I have an algorithm, and I would like to find out the complexity of it, but there is recursion, and I don't know how to count with recursion. My code is:

```
public boolean algorithm(int x, int y) {
if (x == matrixHeight - 1 && matrix1[x][y] == '0') {
return true;
} else if (x == 1 && matrix1[x-1][y] == '0') {
return true;
} else if (y == matrixWidth - 1 && matrix2[x][y] == '0') {
return true;
} else if (y == 1 && matrix2[x][y-1] == '0') {
return true;
}
if (matrix1[x-1][y] == '0' && tempMatrix[x-1][y] == '-'){
path.push(new int[]{x-1, y});
tempMatrix[x-1][y] = '+'
if (!algorithm(x-1, y)) {
path.pop();
} else {
return true;
}
}
if (matrix2[x][y] == '0' && tempMatrix[x][y+1] == '-'){
path.push(new int[]{x, y+1});
tempMatrix[x][y+1] = '+';
if (!algorithm(x, y+1)) {
path.pop();
} else {
return true;
}
}
if (matrix1[x][y] == '0' && tempMatrix[x+1][y] == '-'){
path.push(new int[]{x+1, y});
tempMatrix[x+1][y] = '+';
if (!algorithm(x+1, y)) {
path.pop();
} else {
return true;
}
}
if (matrix2[x][y-1] == '0' && tempMatrix[x][y-1] == '-'){
path.push(new int[]{x, y-1});
tempMatrix[x][y-1] = '+';
if (!algorithm(x, y-1)) {
path.pop();
} else {
return true;
}
}
return false;
}
```

- There,
`x`

,`y`

are coordinates in matrix. `matrix1`

and`matrix2`

are two-dimensional arrays that contain`'0'`

or`'1'`

`tempMatrix`

is a two-dimensional array that contains '+' or '-'`path`

is a Stack`matrixHeight`

is`matrix1.length`

`matrixWidth`

is`matrix[0].length`

`N`

,`M`

is the size of the matrix (constant)

Note: this is maze solver that uses backtrack.

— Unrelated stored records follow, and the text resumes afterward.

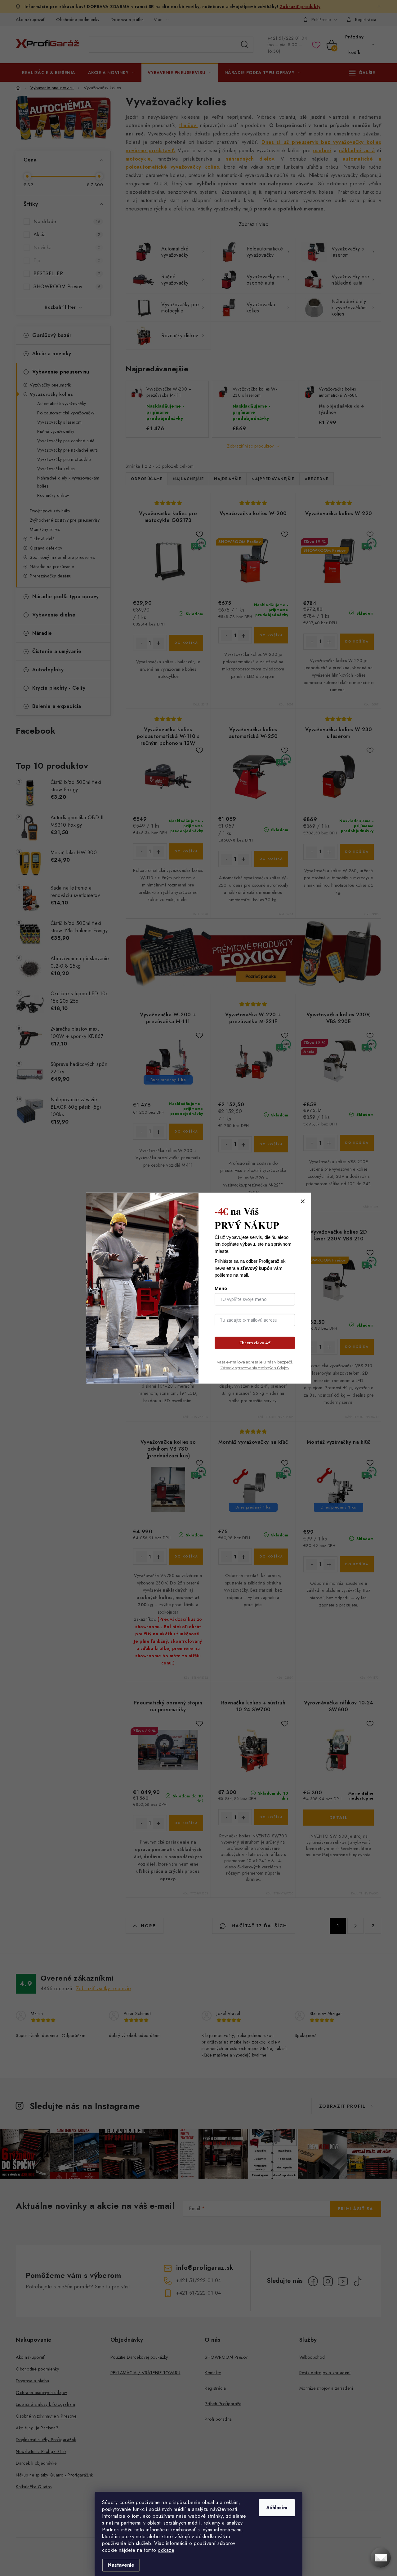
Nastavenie (121, 2565)
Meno (221, 1288)
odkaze (166, 2550)
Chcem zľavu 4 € (254, 1342)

It looks like a depth first maze solver that returns true if you can exit the labyrinth and false otherwise. The complexity is `O(lines * columns)`

because you visit each cell a constant number of times in the worst case.

```
1 1 1 1
1 0 0 1
0 0 0 1
1 1 1 1
```

Start at (1, 1). Your algorithm will go up, backtrack, go right, try up again, backtrack, right again, backtrack, then down and so on. For labyrinths constructed like this it looks like your algorithm will spend a lot of time solving them.

In fact, most recursive (depth first to be more accurate) approaches will spend a long time, because it will always be possible to force them to do a maximum number of steps.

Look into the Lee algorithm for a better approach.